# Meaning of this scatter plot

I have two types of treatment, a and b, and I want to know if one is more painful than the other. I can apply both treatments to each patient, and ask for the pain experienced with each on a scale 0-10.

> head(df_long)
n_patient type pain
1    a    2
1    b    1
2    a    7
2    b    2
3    a    1
3    b    2


Here are the results for a survey with 20 patients. I can test for normality of the distributions. I can test for significant differences in mean pain, etc. I can also make a scatter plot with points associated to patients, (x, y)=(pain_a, pain_b), which, it seems to me, will contain useful information.
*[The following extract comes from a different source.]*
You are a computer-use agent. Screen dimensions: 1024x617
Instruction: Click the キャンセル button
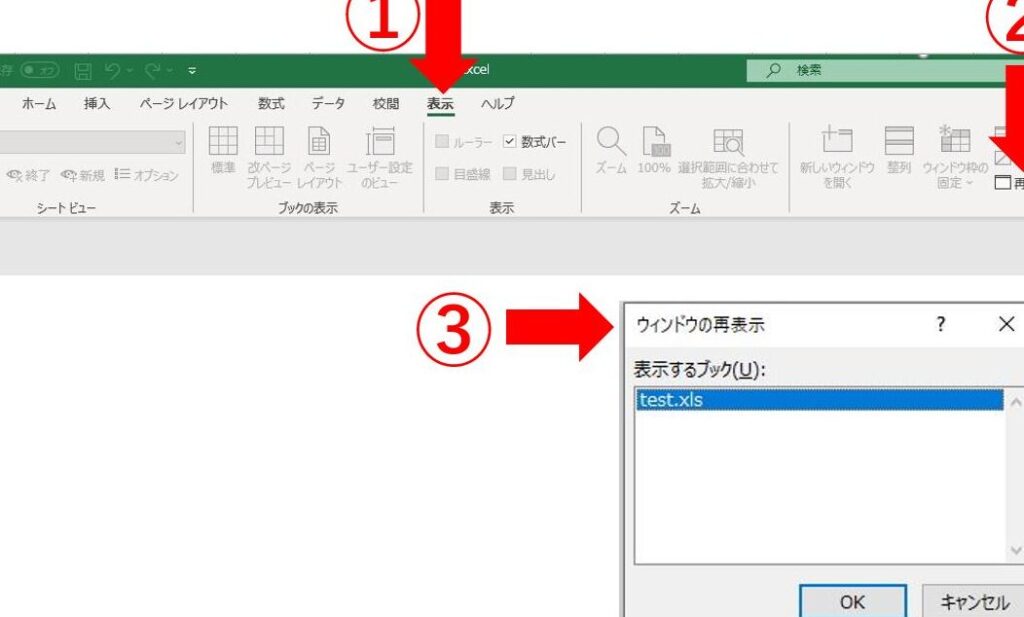[x=973, y=601]
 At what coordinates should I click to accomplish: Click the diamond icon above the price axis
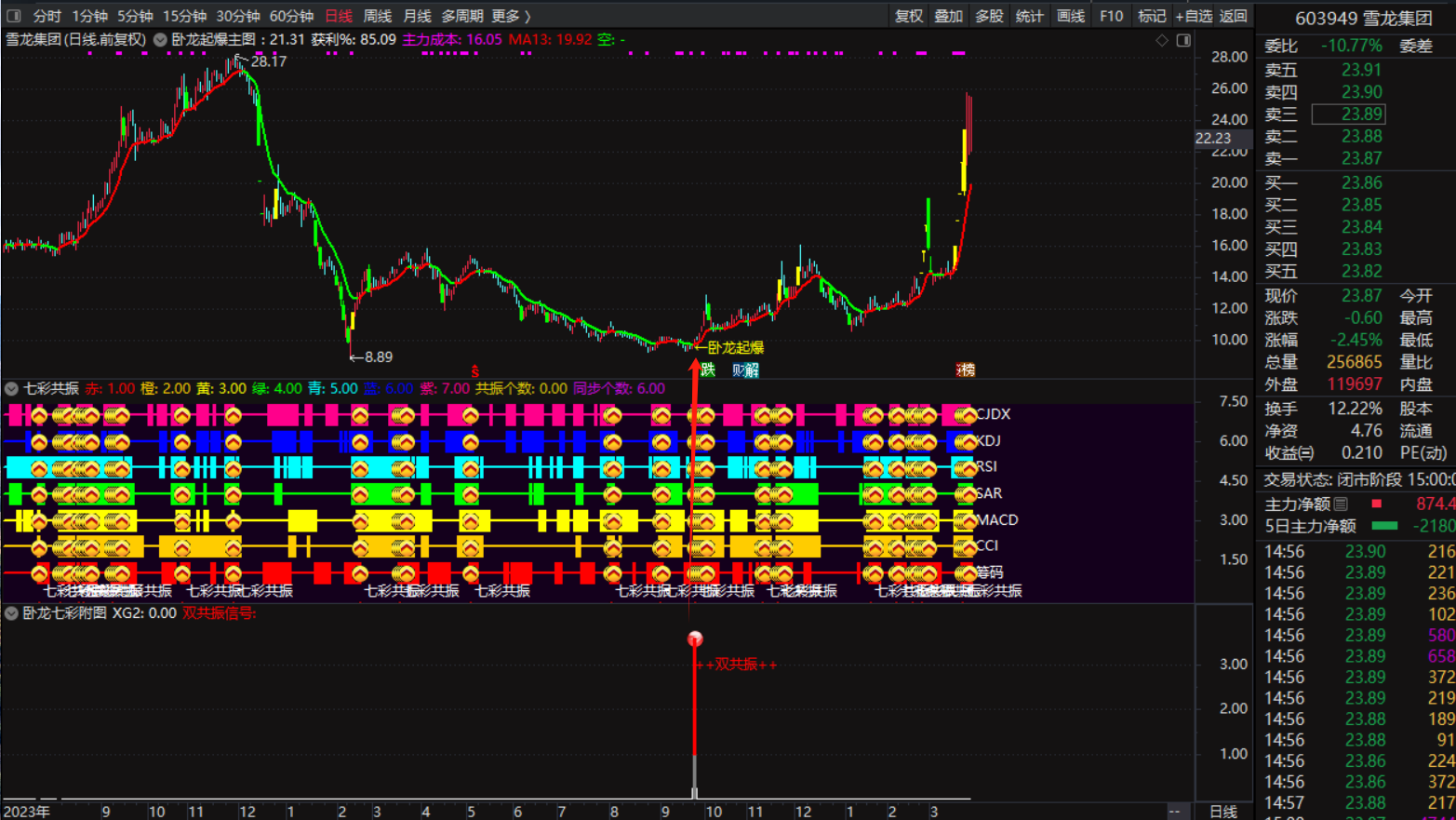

However, I'm having trouble interpreting the plot. Patients have different pain tolerances. It seems natural that a patient giving a high pain score to treatment "a" will tend to rate highly the other one (at least for a certain range of pain similarity). In this plot, a positive correlation means that as patient's pain tolerance decreases, pain ratings for both treatments increase. A perfect correlation of 1 would mean that pain experienced in both treatments is the same. In my case, I obtain the following results:

      > cor.test(pain_a, pain_b,
alternative = "greater",
method = "pearson")

Pearson's product-moment correlation

data:  pain_a and pain_b
t = 2.1551, df = 18, p-value = 0.02247
alternative hypothesis: true correlation is greater than 0
95 percent confidence interval:
0.08914837 1.00000000
sample estimates:
cor
0.452883

> lm(b ~ a, df)

Call:
lm(formula = b ~ a, data = df)

Coefficients:
(Intercept)            a
1.0746       0.4102


How do I read this r = 0.45? I would say that it's relevant that this r is smaller than 1, but I don't know the formal way of stating a conclusion out of this, or if this plot is just talking about pain tolerance in general, and it's not useful for distinguishing between treatments.

EDITED

Following Bernhard's answer, one thing I can do is changing the basis of my problem, to look at the total pain experienced by the patient, $sum = a + b$, and the difference in pain, $diff = b - a$. Now variable $diff$ is restricted to the domain $[-sum, sum]$ for each $sum$ pain experienced by each patient, and the correlation and linear model that can be extracted from the scatter plot make much more sense.

For my invented example data though, I don't get any relevant results

> cor.test(pain_sum, pain_diff, method = "pearson")

Pearson's product-moment correlation

data:  pain_sum and pain_diff
t = -0.47175, df = 18, p-value = 0.6428
alternative hypothesis: true correlation is not equal to 0
95 percent confidence interval:
-0.5272479  0.3490807
sample estimates:
cor
-0.1105114

> lm(diff ~ sum, df_sd)

Call:
lm(formula = diff ~ sum, data = df_sd)

Coefficients:
(Intercept)          sum
-1.050       -0.068


But I think this is one useful thing to do in this type of scenarios. Thanks everyone for the answers!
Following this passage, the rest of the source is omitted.